Methodology
SpiderRating provides deterministic, transparent security ratings for AI tools — including MCP servers, Claude skills, and more. Same input always produces the same output — no AI black boxes, no subjective judgment.
What We Rate
MCP Servers
Model Context Protocol servers that expose tools, prompts, and resources to AI agents. Full 3-layer scoring: description quality, security analysis, and metadata health.
Claude Skills
Custom instructions and capabilities for Claude Code. Scored on description quality, malicious pattern detection (20+ rules), and community signals.
AI Tools
OpenAI plugins, function-calling tools, and other AI integrations. Coming soon — scoring model in development.
Connectors & Plugins
LangChain tools, browser extensions, and other connector types. The framework is designed to be extensible as new AI tool categories emerge.
3-Layer Scoring Model
Every item is scored across three independent layers, with weights adapted by type:
Description Quality
35%How well tool descriptions communicate intent, scope, and side effects to LLMs.
Security Analysis
35%Static analysis for 46+ security patterns: reverse shells, credential theft, prompt injection, toxic flows, and more.
Metadata Health
30%Provenance signals: source availability, maintenance activity, community adoption, and download metrics.
Scoring by Type
| Dimension | MCP Servers | Claude Skills |
|---|---|---|
| Description | 5-dimension tool description scoring (intent, scope, side effects, capabilities, boundaries) | Instruction clarity, scope definition, behavioral boundaries |
| Security | 46 static patterns (TS-E001~P002): reverse shells, C2, credential theft, code exec, exfiltration | 20+ malicious patterns, typosquat detection (Levenshtein), toxic flow analysis, rug pull detection |
| Metadata | GitHub signals: stars, forks, license, commit recency, contributor count | Download count, author reputation, source availability, version history |
5 Description Dimensions
| Dimension | Weight | What It Measures |
|---|---|---|
| Intent Clarity | 20% | Does the description start with an action verb and clearly distinguish this tool from others? |
| Permission Scope | 25% | Does it define when to use the tool and what boundaries apply? |
| Side Effects | 20% | Does it document error conditions and potential side effects? |
| Capability Disclosure | 20% | Are parameters documented with examples and type information? |
| Operational Boundaries | 15% | Overall description completeness — does it provide enough context for safe tool selection? |
Security Scoring
Powered by SpiderShield static analysis engine with 46+ standardized issue codes (TS-E001 through TS-P002).
- Architecture bonus: +0 to +2 based on code quality signals (tests, error handling)
- Score clamped to [0, 10]
- Score of 10.0 means "zero issues found", not "proven secure"
Skill-Specific Detection
Malicious Pattern Detection
- 20+ rule patterns for suspicious instructions
- Typosquat detection (Levenshtein distance ≤ 2)
- Prompt injection / exfiltration patterns
Advanced Analysis
- Toxic flow: data source + public sink combinations
- Rug pull detection via SHA-256 content pinning
- Allowlist mode for approved-only skills
Metadata Signals
Provenance (40%)
- Has source code
- Has license
- Identifiable owner
- Repo age > 180 days
- Not archived
Maintenance (35%)
- Recent commits
- Has releases
- Multiple contributors
- Has description
Popularity (25%)
- Stars / downloads (log scale)
- Forks (log scale)
- Watchers / installs (log scale)
Hard Constraints
Regardless of the calculated score, these rules enforce safety floors:
| Condition | Effect | Applies To |
|---|---|---|
| Any critical security issue | Grade forced to F | All types |
| Known malicious skill | Grade forced to F | Skills |
| Security score < 5.0 | Grade capped at C | All types |
| No source repository | Grade capped at D | All types |
Grade Thresholds
Local vs Registry Scores
SpiderRating provides two complementary score types, similar to how Lighthouse (local) and PageSpeed Insights (registry) work:
Run spidershield scan locally.
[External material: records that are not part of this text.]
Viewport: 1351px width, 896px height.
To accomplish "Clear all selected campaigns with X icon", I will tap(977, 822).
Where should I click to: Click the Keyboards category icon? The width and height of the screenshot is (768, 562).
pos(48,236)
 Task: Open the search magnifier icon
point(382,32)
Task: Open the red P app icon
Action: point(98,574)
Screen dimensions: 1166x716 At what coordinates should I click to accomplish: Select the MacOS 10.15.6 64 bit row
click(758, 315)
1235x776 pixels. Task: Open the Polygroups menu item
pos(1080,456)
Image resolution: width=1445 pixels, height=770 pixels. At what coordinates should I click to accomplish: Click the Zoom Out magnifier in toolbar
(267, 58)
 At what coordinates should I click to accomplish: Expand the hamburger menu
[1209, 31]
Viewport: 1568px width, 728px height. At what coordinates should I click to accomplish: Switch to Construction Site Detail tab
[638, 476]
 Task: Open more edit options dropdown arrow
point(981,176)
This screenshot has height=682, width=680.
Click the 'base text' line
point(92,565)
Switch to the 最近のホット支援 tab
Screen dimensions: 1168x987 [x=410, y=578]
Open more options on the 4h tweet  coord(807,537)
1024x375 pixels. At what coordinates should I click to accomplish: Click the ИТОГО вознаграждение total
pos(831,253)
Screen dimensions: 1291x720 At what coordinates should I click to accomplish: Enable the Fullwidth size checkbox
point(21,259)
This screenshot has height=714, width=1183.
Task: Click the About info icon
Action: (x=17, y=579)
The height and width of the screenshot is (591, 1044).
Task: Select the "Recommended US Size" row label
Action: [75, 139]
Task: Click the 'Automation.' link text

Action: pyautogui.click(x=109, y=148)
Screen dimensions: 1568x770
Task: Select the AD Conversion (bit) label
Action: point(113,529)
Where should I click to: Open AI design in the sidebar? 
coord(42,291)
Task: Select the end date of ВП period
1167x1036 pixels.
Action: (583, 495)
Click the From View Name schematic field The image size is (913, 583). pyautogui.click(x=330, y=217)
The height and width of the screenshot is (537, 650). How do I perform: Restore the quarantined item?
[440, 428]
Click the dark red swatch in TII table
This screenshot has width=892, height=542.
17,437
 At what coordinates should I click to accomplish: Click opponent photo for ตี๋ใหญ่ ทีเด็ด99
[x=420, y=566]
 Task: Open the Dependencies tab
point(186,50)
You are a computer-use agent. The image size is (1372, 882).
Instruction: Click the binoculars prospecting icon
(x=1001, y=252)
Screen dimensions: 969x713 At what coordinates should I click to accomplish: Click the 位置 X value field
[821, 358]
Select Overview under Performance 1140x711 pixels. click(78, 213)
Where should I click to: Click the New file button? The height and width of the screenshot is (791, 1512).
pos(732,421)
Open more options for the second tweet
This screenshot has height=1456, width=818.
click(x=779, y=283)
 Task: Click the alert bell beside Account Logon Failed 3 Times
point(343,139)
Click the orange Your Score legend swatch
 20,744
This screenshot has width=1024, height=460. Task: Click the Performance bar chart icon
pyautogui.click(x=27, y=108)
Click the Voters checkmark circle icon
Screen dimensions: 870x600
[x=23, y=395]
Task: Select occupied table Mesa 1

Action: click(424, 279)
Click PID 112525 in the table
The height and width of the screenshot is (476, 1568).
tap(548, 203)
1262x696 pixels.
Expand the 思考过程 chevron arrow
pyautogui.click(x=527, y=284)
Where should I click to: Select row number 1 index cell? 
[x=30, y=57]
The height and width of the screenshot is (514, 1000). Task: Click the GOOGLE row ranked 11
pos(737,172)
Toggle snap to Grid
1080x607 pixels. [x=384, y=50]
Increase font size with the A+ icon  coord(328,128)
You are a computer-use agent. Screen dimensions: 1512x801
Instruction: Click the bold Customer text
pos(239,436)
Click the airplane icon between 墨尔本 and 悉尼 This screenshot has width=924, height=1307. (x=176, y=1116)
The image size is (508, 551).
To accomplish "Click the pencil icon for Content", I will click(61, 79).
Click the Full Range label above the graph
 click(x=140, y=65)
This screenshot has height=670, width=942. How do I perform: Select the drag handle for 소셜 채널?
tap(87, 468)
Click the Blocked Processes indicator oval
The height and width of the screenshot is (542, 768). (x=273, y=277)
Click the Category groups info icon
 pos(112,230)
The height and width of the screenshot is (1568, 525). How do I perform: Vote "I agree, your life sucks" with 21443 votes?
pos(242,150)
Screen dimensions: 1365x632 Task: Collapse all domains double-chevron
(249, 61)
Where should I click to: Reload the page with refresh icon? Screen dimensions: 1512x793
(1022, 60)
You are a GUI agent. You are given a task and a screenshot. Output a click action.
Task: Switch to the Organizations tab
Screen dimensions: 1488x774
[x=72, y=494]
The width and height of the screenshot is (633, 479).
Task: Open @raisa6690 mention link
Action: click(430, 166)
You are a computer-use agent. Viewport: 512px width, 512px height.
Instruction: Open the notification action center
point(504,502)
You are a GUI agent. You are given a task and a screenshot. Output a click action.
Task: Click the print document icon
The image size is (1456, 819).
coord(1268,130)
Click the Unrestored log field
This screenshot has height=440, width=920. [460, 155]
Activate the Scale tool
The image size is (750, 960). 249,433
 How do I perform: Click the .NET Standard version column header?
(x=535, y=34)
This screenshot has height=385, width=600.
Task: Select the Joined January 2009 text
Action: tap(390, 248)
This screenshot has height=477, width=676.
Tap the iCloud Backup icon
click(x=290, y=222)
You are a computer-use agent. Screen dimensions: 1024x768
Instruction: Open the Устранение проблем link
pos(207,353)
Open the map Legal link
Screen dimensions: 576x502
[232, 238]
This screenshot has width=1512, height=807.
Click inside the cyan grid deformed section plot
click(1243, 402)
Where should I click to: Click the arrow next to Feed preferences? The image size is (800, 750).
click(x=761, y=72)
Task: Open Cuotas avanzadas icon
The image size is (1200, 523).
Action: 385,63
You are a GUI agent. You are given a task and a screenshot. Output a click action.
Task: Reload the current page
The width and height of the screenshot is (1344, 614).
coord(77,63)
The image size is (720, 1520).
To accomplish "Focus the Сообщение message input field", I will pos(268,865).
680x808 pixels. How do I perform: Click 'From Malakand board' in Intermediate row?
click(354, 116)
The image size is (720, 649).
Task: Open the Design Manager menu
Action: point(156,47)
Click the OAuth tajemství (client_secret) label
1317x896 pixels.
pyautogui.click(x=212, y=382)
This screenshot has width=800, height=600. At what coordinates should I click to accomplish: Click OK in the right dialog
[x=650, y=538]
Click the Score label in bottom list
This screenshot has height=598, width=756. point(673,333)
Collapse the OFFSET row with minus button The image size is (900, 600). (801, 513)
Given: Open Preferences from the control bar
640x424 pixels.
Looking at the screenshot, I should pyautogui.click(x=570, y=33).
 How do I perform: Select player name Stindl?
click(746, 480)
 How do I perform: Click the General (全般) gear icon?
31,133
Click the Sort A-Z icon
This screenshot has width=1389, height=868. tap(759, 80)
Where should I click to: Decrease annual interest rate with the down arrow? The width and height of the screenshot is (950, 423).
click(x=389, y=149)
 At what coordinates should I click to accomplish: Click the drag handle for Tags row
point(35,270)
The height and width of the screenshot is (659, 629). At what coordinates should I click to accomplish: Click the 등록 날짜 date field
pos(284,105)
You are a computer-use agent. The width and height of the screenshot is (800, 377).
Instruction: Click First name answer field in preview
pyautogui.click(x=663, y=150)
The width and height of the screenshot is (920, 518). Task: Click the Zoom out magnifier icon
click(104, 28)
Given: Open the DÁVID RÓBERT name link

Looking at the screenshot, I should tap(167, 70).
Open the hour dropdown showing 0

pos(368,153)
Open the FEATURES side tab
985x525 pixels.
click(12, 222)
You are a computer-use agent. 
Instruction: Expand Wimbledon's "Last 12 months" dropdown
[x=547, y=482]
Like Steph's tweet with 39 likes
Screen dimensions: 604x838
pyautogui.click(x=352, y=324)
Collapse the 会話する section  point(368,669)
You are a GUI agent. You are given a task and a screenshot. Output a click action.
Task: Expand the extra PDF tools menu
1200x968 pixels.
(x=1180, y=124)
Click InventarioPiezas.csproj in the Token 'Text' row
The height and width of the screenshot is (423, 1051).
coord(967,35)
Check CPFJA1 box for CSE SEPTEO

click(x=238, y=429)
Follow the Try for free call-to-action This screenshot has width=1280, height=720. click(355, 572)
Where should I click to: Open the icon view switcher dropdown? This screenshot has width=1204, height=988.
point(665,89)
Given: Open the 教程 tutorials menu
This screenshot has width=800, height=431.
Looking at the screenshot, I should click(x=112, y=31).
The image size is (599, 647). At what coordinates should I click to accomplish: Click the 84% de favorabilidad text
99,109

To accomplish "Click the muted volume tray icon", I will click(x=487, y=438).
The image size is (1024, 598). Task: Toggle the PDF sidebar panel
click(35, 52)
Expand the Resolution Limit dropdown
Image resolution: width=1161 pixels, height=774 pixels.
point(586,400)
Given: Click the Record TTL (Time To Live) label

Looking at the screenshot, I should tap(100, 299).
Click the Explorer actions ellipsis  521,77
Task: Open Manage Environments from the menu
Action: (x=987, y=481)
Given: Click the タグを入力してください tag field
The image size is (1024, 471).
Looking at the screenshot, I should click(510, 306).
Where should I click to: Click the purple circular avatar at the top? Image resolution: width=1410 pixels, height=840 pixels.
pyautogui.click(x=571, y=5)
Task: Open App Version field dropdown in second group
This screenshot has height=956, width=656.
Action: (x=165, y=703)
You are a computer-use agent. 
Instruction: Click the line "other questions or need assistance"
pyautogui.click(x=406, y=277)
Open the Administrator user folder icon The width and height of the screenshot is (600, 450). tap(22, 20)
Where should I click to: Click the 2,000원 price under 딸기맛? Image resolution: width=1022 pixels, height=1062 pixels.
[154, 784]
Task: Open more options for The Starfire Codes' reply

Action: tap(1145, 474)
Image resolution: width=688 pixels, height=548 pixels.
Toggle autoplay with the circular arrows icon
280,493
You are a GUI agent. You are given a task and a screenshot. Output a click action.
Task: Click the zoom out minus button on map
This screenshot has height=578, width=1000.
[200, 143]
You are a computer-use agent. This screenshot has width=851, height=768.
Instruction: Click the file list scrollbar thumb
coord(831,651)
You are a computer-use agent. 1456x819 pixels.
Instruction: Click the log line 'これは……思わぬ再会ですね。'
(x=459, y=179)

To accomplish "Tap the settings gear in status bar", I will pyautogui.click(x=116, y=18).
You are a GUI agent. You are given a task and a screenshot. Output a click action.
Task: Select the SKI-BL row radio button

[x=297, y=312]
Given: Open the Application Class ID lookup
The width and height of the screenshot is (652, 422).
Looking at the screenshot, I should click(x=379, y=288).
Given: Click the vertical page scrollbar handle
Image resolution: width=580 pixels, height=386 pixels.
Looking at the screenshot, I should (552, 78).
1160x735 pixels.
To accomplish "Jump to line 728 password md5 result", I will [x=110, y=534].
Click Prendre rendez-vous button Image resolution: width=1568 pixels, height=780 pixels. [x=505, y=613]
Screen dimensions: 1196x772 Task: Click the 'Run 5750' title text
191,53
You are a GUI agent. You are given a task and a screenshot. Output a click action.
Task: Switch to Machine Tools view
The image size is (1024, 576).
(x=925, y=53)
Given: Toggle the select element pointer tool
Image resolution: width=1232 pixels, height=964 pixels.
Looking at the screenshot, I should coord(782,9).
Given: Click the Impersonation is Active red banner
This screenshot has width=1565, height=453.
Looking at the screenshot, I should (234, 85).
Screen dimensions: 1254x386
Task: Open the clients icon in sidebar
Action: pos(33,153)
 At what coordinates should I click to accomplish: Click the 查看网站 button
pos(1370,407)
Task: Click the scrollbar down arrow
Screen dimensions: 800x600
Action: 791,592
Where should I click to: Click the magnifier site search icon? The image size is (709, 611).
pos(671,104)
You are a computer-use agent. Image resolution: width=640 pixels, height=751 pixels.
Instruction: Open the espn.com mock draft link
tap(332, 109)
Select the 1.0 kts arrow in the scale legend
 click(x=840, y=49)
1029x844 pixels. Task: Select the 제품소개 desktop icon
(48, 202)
Uses the same scoring formula and grade thresholds. No registry data, no hard constraints beyond critical/no-tools/license.
The authoritative score on this website. Includes registry verification, tiered hard constraints, and type-specific weights for skills vs MCP servers.
Both use the same open-source scoring specification for grade thresholds, dimension weights, and security formulas. Differences come from platform-level policy applied on top.
Reproducibility Guarantee
SpiderRating is fully deterministic. Given the same source code and metadata, it will always produce the same score. There is no randomness, no LLM-based scoring, and no network-dependent calculations. You can reproduce any rating by running spidershield scan <repo> locally.